Farewell to pure reward-based trial and error. With second attempts and reflective distillation, performance in complex tasks improves by 81%.
[Introduction] Reinforcement learning has become one of the core methods in the post-training phase of large models. However, a long-standing problem remains unsolved: feedback in the real environment is often sparse and delayed, making it difficult for models to infer how to adjust their behavior from simple reward signals.
From a more macroscopic perspective, the learning methods of large models are undergoing a clear evolutionary path.
Early supervised fine-tuning (SFT) mainly relied on fixed examples for imitation learning, which could help models learn and reproduce the patterns in the examples. However, this method highly depends on manual data, which not only struggles to cover various situations in complex environments but also fails to support the continuous self-evolution of models.
Subsequently, reinforcement learning based on verifiable rewards (RLVR) brought models into the interactive environment, optimizing through trial and error with reward signals, enabling models to gradually improve strategies in dynamic tasks. However, this method still mainly relies on scalar rewards. Models need to implicitly infer how to correct behavior from sparse or delayed feedback, often resulting in low exploration efficiency and unstable training processes.
In contrast, humans often go through a cycle of "experience - reflection - retry" when facing complex tasks. After receiving feedback, individuals actively analyze the reasons for failure, summarize experiences, and apply corrective strategies in the next attempt, rather than simply repeating trial and error based on the outcome until success.
Recently, research teams from the University of Southern California and the University of Pennsylvania jointly proposed a new training paradigm - Experiential Reinforcement Learning (ERL), attempting to introduce the idea of "experiential learning" into the reinforcement learning process, enabling models not only to optimize behavior through trial and error but also to reflect and internalize experiences into strategies.
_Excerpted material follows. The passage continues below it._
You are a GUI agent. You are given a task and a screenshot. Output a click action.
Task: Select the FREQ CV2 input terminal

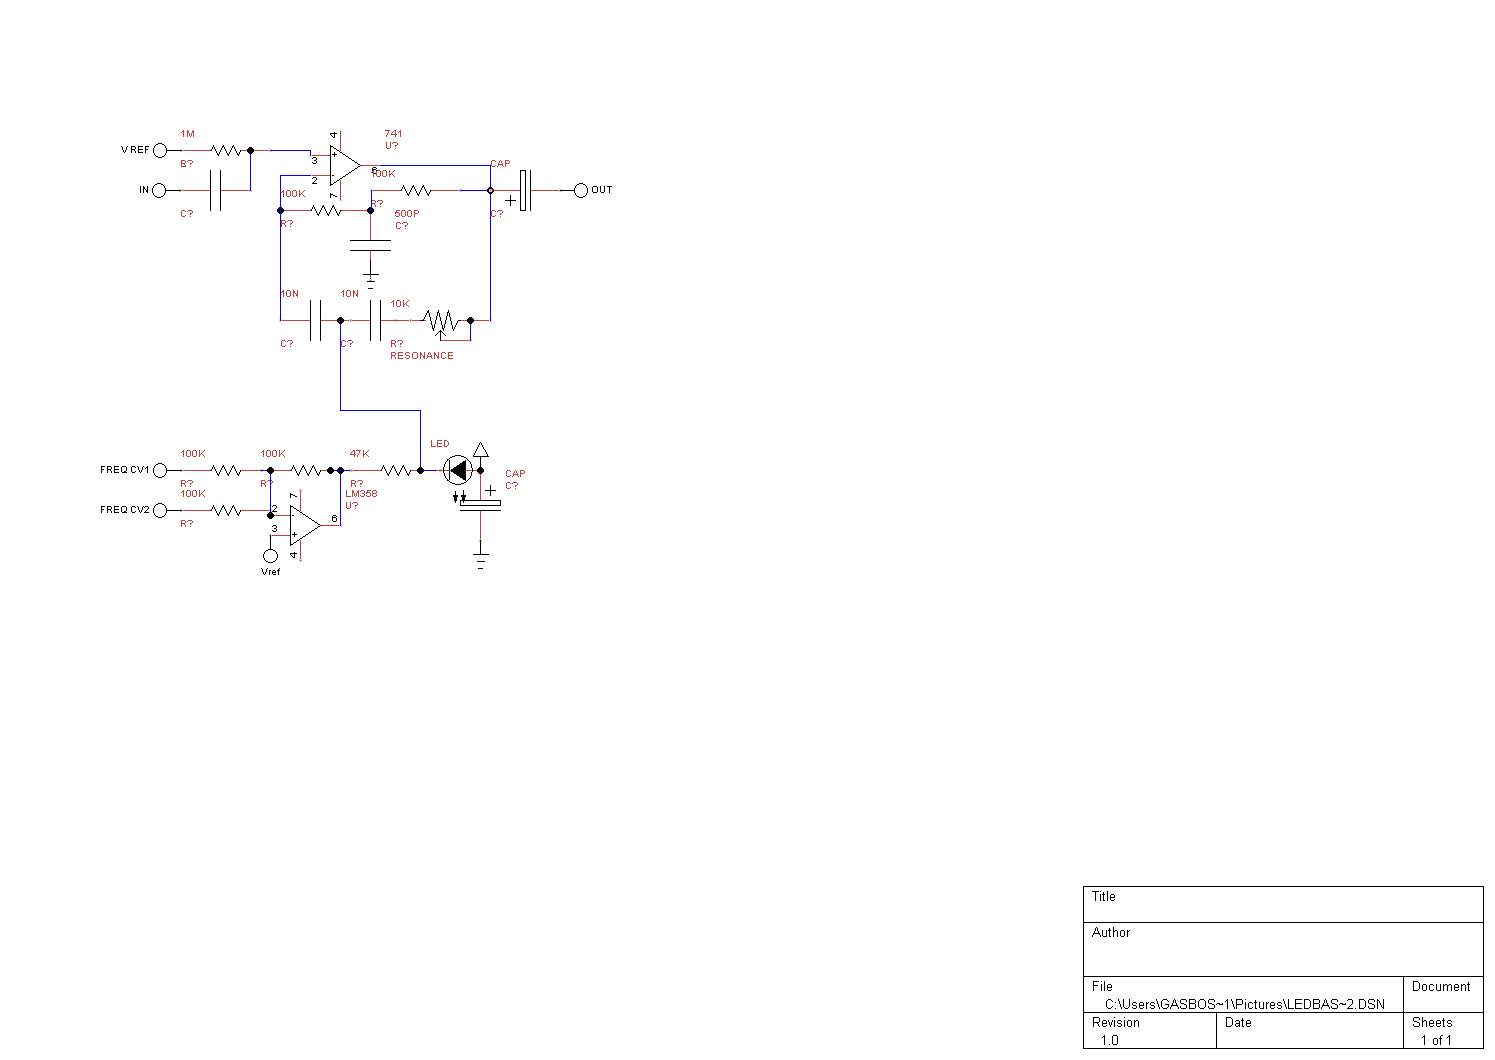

Paper link: https://arxiv.org/abs/2602.13949
ERL attempts to explicitly introduce this experiential learning cycle into the training process. After receiving a task, the model first makes an attempt, then generates self-reflection based on the environmental feedback, makes a second attempt based on the reflection, and internalizes successful behaviors into the basic strategy.
Figure 1: By introducing the "experience - reflection - internalization" cycle, ERL advances reinforcement learning from simply relying on reward signals to an experience-based learning method, enabling more direct behavior correction compared to supervised fine-tuning and traditional reinforcement learning.
From a mechanism perspective, traditional reinforcement learning mainly relies on the trial-and-error process and scalar reward signals for optimization.
In this process, a large amount of feedback information originally contained in the environment is often compressed into a simple reward value, such as success or failure, and many details that can help understand the reasons for errors are difficult to utilize.
At the same time, traditional methods usually lack a mechanism for accumulating experience across rounds. Each interaction is more like a relatively independent exploration process. Models can only gradually approach the correct strategy through continuous trial and error, which also makes the learning process often inefficient and unstable.
In contrast, ERL attempts to directly use the information in the feedback to generate reflections and continuously retain effective strategies through the experience internalization mechanism, enabling behavior improvement to accumulate in subsequent tasks, thus forming a more stable learning process.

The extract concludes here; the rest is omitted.